**Extracted material**

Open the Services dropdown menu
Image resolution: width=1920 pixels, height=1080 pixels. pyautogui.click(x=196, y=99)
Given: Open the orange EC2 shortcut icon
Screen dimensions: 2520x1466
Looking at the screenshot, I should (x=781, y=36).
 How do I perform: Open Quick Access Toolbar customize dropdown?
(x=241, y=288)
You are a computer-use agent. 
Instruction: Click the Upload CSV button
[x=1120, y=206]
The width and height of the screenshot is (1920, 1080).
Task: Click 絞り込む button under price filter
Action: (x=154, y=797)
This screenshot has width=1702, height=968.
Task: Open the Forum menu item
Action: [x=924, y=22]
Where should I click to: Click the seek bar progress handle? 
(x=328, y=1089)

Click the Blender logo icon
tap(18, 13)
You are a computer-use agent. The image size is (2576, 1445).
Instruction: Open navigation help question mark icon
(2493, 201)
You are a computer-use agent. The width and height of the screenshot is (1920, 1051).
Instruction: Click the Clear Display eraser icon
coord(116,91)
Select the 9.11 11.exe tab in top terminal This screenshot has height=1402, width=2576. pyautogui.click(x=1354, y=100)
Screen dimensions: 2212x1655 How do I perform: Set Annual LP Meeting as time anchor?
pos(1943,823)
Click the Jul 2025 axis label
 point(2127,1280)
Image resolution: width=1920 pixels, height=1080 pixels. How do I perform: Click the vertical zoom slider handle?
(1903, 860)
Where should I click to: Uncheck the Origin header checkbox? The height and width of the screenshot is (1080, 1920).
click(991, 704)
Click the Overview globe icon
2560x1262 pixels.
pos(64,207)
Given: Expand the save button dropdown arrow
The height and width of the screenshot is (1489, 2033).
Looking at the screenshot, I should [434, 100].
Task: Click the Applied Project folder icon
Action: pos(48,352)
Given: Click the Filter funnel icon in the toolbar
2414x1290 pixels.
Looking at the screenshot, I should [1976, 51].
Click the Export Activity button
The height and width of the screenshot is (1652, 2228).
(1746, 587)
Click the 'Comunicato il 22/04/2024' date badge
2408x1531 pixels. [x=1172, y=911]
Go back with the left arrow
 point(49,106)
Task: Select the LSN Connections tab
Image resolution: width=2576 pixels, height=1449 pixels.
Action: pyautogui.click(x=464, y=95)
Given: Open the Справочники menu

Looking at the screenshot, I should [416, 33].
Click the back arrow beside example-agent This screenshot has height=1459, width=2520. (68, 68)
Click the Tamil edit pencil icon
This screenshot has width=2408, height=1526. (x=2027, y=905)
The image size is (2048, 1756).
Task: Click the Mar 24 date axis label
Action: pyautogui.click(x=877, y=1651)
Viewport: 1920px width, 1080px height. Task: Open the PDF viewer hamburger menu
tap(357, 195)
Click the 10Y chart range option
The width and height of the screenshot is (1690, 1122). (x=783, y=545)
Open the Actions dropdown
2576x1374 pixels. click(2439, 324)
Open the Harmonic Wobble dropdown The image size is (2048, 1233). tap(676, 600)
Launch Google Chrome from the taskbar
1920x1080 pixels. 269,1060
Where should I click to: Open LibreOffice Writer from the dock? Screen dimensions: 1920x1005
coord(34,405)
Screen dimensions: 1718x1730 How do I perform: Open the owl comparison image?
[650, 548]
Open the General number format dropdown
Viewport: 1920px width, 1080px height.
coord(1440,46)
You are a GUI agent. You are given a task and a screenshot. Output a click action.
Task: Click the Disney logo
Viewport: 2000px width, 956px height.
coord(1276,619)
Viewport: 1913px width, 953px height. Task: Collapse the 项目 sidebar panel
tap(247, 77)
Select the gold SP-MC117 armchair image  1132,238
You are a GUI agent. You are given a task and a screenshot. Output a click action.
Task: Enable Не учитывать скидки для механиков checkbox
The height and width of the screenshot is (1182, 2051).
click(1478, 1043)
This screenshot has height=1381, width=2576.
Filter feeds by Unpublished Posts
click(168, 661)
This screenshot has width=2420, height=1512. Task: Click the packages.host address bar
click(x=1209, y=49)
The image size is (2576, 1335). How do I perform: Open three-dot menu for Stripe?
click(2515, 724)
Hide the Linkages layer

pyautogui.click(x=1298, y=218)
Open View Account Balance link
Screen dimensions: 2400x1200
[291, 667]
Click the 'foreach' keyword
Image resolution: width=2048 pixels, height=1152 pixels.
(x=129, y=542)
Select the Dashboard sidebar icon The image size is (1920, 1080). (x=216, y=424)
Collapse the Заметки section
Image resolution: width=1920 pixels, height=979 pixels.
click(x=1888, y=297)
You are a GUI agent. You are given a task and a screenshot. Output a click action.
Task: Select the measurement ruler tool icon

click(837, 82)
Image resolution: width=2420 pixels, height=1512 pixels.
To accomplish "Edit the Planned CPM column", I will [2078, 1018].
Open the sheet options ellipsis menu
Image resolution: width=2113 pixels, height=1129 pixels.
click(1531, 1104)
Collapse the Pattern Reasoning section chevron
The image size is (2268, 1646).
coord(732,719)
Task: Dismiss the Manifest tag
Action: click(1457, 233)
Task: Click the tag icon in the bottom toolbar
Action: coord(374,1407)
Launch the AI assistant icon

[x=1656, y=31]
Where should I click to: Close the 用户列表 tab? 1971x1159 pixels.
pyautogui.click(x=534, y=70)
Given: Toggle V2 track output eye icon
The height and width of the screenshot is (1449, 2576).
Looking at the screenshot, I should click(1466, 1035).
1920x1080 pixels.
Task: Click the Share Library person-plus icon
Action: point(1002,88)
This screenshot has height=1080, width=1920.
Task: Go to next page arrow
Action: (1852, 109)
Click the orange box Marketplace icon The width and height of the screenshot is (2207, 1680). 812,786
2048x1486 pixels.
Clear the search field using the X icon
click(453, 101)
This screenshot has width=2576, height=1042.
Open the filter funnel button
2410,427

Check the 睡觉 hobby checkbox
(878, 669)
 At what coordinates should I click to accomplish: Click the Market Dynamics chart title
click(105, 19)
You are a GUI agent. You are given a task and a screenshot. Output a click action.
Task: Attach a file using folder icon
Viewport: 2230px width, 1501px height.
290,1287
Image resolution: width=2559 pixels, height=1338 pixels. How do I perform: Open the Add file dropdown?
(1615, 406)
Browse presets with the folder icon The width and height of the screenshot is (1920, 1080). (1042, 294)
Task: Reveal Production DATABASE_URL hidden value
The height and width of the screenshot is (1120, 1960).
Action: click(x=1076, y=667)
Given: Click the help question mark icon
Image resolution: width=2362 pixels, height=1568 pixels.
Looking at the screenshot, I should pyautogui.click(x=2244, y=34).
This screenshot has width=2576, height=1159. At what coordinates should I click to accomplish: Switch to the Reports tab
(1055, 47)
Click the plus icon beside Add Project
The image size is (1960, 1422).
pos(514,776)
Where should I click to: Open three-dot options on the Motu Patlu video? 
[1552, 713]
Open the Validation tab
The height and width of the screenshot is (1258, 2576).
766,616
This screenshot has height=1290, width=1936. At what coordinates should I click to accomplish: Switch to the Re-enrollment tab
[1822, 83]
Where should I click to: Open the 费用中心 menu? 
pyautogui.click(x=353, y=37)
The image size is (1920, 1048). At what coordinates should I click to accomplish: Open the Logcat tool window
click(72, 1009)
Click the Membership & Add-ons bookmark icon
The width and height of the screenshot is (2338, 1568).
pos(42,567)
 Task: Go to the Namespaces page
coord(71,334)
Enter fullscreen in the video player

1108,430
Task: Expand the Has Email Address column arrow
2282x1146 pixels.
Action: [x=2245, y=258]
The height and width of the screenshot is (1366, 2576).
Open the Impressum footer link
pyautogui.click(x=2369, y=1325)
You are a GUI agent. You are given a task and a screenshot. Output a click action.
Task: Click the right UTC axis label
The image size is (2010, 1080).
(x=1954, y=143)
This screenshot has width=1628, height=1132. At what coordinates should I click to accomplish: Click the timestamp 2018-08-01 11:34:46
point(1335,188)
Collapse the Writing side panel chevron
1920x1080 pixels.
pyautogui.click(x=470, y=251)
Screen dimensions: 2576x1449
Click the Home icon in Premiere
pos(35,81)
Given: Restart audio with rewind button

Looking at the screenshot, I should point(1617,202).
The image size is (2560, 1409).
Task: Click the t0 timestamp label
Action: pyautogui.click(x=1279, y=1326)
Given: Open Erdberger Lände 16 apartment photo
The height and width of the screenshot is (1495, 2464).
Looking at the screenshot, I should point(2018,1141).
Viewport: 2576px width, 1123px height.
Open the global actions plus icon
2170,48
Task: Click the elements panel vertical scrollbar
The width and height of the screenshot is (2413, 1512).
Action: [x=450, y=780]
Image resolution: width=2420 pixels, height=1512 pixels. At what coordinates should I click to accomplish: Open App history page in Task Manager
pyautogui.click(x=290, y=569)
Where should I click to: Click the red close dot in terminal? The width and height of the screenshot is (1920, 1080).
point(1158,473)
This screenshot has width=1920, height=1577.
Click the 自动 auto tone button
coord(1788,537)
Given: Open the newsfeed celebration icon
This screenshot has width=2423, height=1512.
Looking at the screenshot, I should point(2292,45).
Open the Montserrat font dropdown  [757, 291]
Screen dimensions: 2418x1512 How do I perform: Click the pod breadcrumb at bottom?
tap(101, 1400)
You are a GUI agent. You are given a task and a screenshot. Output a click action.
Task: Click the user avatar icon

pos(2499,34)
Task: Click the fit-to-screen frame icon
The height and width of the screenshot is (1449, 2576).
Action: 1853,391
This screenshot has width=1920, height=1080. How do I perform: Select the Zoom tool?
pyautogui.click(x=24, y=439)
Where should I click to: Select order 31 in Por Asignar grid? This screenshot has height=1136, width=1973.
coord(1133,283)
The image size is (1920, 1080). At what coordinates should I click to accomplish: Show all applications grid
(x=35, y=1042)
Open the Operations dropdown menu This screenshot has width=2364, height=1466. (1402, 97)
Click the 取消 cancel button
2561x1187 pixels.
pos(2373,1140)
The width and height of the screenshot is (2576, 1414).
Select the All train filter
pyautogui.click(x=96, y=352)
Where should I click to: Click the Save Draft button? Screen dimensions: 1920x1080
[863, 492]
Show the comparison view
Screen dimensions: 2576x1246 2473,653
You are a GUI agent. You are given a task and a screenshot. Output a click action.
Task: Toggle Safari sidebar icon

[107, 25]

**Work instructions**
Could you quote, exactly as they appear, the line containing "Open the Operations" and every line after it to the end of the records above?

**Output of the exercise**
Open the Operations dropdown menu This screenshot has width=2364, height=1466. (1402, 97)
Click the 取消 cancel button
2561x1187 pixels.
pos(2373,1140)
The width and height of the screenshot is (2576, 1414).
Select the All train filter
pyautogui.click(x=96, y=352)
Where should I click to: Click the Save Draft button? Screen dimensions: 1920x1080
[863, 492]
Show the comparison view
Screen dimensions: 2576x1246 2473,653
You are a GUI agent. You are given a task and a screenshot. Output a click action.
Task: Toggle Safari sidebar icon

[107, 25]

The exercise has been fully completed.